--- Page ---
Try our mobile app

Disposal of European property portfolio

Published: 2021-11-22 06:30:00 ET
<<<  go to JSE:APF company page
Accelerate Property Fund Ltd (JSE:APF) News - Disposal of European property portfolio

Accelerate Property Fund Limited
(Incorporated in the Republic of South Africa)
(Registration number: 2005/015057/06)
ISIN: ZAE000185815
Share Code: APF
(Approved as a REIT by the JSE)
("Accelerate", "APF", the "Company")


DISPOSAL OF EUROPEAN PROPERTY PORTFOLIO


1.   INTRODUCTION

     Accelerate has through its 96.3% owned subsidiary, Accelerate Property Fund Europe B.V.
     ("APFE"), entered into a definitive sale and purchase agreement with two wholly-owned
     subsidiaries of investment funds managed by Slate Asset Management ("Slate" or the
     "Purchasers"), dated 18 November 2021 ("Signature Date") (the "Transaction Agreement"),
     in terms of which it will dispose of its nine European retail properties located in Austria and
     Slovakia (the "Offshore Portfolio") for an aggregate disposal valuation of €87 400 000
     ("Portfolio Disposal Value") (the "Disposal"). The Offshore Portfolio is held through special-
     purpose vehicles ("SPV") in Austria and Slovakia which are the subject of the Transaction
     Agreement.
--- Given records ---
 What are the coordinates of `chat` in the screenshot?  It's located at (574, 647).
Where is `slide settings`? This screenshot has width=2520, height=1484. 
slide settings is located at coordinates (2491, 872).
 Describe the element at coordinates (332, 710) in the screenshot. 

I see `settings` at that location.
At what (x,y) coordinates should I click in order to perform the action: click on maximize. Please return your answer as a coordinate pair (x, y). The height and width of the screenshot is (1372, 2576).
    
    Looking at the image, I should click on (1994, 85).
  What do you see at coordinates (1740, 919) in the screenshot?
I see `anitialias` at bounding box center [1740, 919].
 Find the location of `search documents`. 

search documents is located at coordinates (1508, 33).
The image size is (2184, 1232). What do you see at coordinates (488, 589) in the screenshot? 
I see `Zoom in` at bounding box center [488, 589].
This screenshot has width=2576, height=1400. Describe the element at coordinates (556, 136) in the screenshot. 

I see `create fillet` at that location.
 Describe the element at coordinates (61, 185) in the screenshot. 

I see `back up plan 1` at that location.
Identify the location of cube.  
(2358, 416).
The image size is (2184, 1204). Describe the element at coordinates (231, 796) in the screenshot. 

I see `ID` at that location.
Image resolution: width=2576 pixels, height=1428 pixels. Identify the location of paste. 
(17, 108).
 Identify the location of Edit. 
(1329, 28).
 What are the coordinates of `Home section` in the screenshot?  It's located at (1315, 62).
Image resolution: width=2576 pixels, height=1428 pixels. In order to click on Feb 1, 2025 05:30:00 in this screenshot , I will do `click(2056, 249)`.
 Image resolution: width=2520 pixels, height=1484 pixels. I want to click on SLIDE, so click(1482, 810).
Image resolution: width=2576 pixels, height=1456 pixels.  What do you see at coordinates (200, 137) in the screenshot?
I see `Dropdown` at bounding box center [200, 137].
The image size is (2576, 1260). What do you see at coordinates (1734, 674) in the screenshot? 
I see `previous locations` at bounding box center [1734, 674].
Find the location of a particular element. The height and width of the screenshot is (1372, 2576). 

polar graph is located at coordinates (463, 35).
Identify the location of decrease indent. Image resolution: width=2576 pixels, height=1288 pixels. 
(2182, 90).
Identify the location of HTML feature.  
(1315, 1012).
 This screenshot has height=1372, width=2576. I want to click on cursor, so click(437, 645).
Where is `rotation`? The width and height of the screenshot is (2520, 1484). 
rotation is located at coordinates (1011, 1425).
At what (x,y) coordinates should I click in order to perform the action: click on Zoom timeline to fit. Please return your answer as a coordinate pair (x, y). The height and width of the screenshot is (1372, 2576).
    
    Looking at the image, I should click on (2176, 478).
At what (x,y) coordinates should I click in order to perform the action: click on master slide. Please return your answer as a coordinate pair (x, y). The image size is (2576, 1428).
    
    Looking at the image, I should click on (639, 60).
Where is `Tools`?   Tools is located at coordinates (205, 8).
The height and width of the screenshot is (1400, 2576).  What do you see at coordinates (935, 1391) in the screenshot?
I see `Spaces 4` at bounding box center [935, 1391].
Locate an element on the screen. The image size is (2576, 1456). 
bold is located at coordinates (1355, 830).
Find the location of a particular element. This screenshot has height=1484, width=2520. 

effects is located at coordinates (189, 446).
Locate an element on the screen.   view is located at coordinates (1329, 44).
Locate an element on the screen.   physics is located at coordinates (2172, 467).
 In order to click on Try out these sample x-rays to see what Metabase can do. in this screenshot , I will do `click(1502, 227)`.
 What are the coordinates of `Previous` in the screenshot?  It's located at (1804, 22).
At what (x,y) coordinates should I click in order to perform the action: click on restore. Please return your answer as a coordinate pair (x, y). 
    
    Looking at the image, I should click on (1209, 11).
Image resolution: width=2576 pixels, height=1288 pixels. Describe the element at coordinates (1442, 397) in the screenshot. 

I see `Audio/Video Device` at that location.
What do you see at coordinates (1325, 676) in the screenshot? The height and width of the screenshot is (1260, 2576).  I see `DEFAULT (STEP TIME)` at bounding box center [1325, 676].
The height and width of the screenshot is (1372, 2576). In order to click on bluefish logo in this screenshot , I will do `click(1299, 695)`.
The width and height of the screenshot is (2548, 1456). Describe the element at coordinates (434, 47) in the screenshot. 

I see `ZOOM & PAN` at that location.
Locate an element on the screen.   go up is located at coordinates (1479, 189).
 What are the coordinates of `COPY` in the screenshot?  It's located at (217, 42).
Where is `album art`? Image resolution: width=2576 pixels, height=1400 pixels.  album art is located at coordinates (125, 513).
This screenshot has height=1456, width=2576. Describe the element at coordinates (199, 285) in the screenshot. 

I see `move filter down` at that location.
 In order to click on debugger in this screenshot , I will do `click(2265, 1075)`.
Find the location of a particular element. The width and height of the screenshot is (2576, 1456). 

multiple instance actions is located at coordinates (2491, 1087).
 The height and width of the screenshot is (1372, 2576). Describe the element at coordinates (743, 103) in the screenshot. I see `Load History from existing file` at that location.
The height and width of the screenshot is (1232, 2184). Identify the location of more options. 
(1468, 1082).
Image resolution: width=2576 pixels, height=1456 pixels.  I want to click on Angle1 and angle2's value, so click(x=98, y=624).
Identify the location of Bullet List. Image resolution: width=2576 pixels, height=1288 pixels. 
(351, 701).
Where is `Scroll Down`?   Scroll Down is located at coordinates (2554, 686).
---
Stated exercise 1: Quote the disposal announcement above word for word, between "Published: 2021-11-22 06:30:00" and "of South Africa)", inclusive.
Stated exercise 2: List every country named in the disposal announcement above.
Stated exercise 3: Decide whether each statement agrees with the disposal announcement above, and answer yes or no with the deciding words quoted from it: (a) Accelerate Property Fund Europe B.V. is wholly owned by Accelerate. (b) The sale and purchase agreement is dated 18 November 2021. (c) The portfolio being sold consists of nine retail properties.

Solution 1:
Published: 2021-11-22 06:30:00 ET
<<<  go to JSE:APF company page
Accelerate Property Fund Ltd (JSE:APF) News - Disposal of European property portfolio

Accelerate Property Fund Limited
(Incorporated in the Republic of South Africa)

Solution 2:
Republic of South Africa
Austria
Slovakia

Solution 3:
(a) No: "its 96.3% owned subsidiary, Accelerate Property Fund Europe B.V."
(b) Yes: "dated 18 November 2021"
(c) Yes: "its nine European retail properties located in Austria and Slovakia"